Geneva diners tempted by African menu at Refugee Food Festival
Hundreds flock to a lakeside restaurant to sample dishes served up as part of Switzerland's contribution to the Europe-wide culinary event.
GENEVA, Switzerland – Regular customers and curious newcomers were treated to classic African dishes at a Geneva lakeside restaurant last week, when Nigerian chef Timothy Desmond Eze cooked up a feast of flavours as part of Switzerland’s contribution to the 2017 Refugee Food Festival.
The Europe-wide event, organized jointly by the non-governmental organization Food Sweet Food and UNHCR, the UN Refugee Agency, was launched earlier in the year and is designed to showcase the culinary skills of chefs who are refugees and asylum seekers.
It opened in June when 84 restaurants in 13 European cities took part over 15 days.
The Bains des Pâquis restaurant was one of five taking part in Geneva.

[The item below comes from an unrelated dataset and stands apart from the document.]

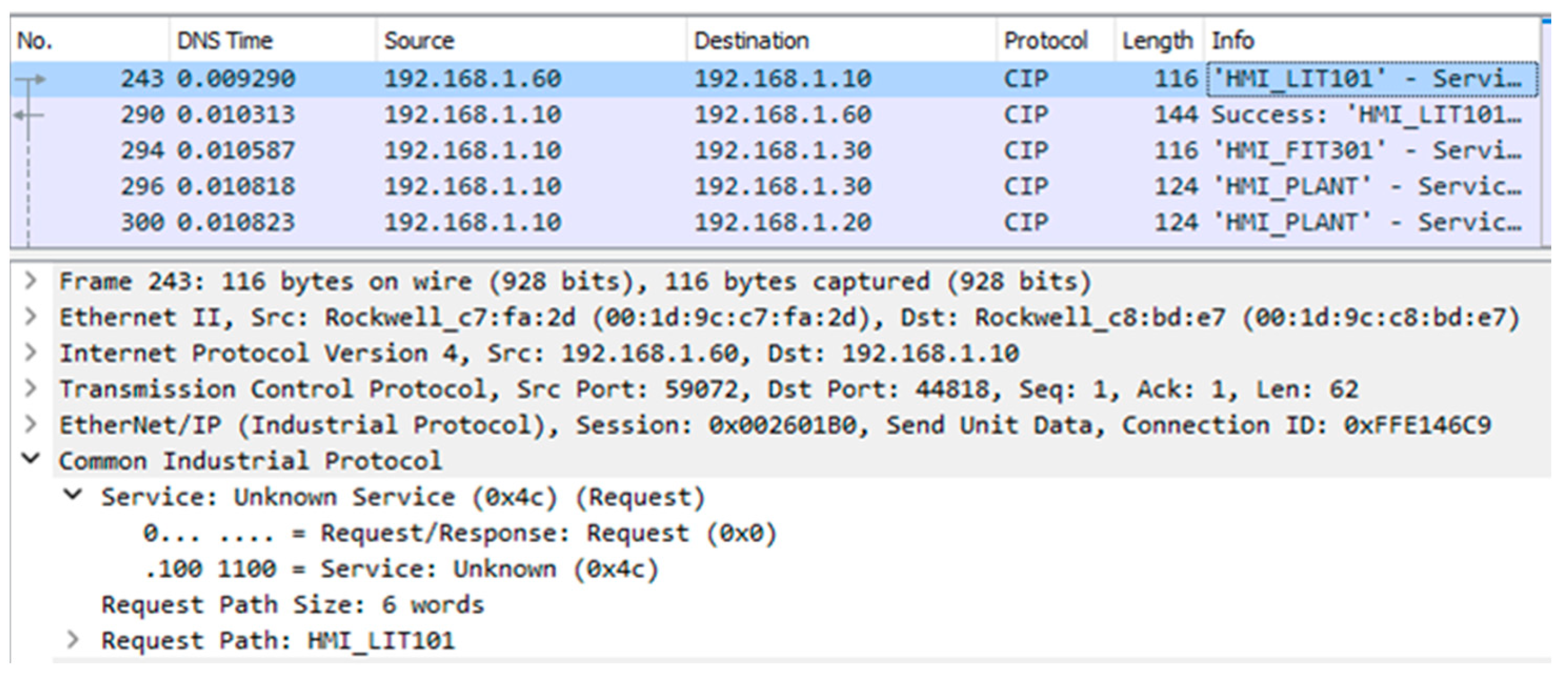Expand the EtherNet/IP Industrial Protocol node
The image size is (1568, 682).
tap(29, 425)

On the menu were two classic Nigerian dishes: jollof rice with vegetables and tomato sauce with plantain and fried chicken, and coconut rice as a vegetarian option.
"Cooking is my great passion."
Eze trained as a cook in Nigeria and worked for almost three years in a hotel before he left the country. He has been in Switzerland for nearly three years.
“I am very proud for the opportunity to introduce my cuisine and my skills to the people of Geneva,” he said. “I hope that this will help me find a job and become financially independent, because cooking is my great passion. My mother taught me all about it.”
The Bains des Pâquis, an open-air swimming pool at the edge of Lake Geneva with its own restaurant, is known as the place for multicultural socializing. It is close to some of the city’s upmarket hotels, including the Hotel d’Angleterre, which also took part in the festival with a Syrian menu.
The restaurant employs staff of 10 different nationalities. “It's simple, I'm the only Swiss,” said chef Laurent Grégoire.
“We have been working with refugees for years,” said Julien Brulhart, co-manager of the restaurant. He added: “The involvement of migrants is linked to the very idea of the Bains. It’s a very mixed place.”
New arrivals usually start with cleaning or washing up and they can progress through on-the-job training, depending on their motivation and level of knowledge.
Two Kurds from Syria, Lawin and Mejer, work as kitchen assistants. A fellow Kurd, who started working there in 2009, is now one of the four main cooks.
The assistant manager, Hussein, arrived as a refugee from Iraq and now holds a Swiss passport.
“Hussein looks after the opening and closing of the bar, cashes up at the end of the day, takes care of the orders and manages the staff,” Brulhart explained. “He fills in for us when we are not there. It has been a year-and-a-half since Hussein took on the role and he has assumed more and more responsibility.”
Mejer, who has been working there for about a year, was delighted to see Eze join their team as cook for the day.
“I am happy to see other people who want to work hard and share their country's cuisine. It gives me the energy to carry on cooking too.”
On Thursday, the team served some 600 portions of jollof rice and coco rice between midday and 2 pm, under a blazing sun. “I'm very happy and still excited,” said Eze as the crowd started to dwindle. “It was a challenge and I took it up. Without too much stress despite the pace of service: it was a real team effort, I was very well supported.”
How did his dishes go down with customers? As they day ended they were already asking for more Nigerian dishes on the menu and were a little disappointed to hear that the chef was cooking for just this event.